Brief:
Return only this: the line with "The image size is (1283, 450)." and all the lines that follow it below, through the final one, exactly as they are.

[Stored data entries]
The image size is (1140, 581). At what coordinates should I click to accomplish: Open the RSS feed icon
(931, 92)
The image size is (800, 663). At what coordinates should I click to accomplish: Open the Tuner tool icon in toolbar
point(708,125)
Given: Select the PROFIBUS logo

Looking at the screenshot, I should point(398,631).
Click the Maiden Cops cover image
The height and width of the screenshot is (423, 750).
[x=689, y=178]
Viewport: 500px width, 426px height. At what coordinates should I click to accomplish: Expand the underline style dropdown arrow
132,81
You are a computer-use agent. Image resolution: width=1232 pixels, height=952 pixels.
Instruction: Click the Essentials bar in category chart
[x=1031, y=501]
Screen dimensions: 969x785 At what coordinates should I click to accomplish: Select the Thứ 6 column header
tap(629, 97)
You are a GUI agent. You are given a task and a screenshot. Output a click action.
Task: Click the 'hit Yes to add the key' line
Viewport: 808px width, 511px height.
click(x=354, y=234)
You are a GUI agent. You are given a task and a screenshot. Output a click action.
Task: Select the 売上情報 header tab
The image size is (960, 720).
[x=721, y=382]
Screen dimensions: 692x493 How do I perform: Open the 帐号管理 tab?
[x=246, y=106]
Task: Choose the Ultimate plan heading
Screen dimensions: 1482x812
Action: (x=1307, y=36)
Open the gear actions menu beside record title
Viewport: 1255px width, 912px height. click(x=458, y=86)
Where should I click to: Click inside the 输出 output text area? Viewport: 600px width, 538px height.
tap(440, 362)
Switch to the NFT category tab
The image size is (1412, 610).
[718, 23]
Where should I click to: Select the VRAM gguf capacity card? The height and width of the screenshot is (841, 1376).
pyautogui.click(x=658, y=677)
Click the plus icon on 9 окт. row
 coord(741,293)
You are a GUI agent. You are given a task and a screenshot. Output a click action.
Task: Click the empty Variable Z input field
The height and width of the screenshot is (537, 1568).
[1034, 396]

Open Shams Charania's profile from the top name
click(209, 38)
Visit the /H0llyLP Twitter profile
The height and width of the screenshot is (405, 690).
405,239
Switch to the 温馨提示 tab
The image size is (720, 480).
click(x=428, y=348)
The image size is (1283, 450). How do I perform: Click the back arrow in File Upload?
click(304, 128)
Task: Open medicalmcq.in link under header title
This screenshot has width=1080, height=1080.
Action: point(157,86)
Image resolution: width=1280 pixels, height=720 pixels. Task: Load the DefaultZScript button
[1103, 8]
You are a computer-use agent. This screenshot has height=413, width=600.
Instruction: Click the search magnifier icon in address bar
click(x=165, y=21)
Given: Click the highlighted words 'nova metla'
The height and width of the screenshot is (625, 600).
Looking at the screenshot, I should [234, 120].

Result:
The image size is (1283, 450). How do I perform: Click the back arrow in File Upload?
click(304, 128)
Task: Open medicalmcq.in link under header title
This screenshot has width=1080, height=1080.
Action: point(157,86)
Image resolution: width=1280 pixels, height=720 pixels. Task: Load the DefaultZScript button
[1103, 8]
You are a computer-use agent. This screenshot has height=413, width=600.
Instruction: Click the search magnifier icon in address bar
click(x=165, y=21)
Given: Click the highlighted words 'nova metla'
The height and width of the screenshot is (625, 600).
Looking at the screenshot, I should [234, 120].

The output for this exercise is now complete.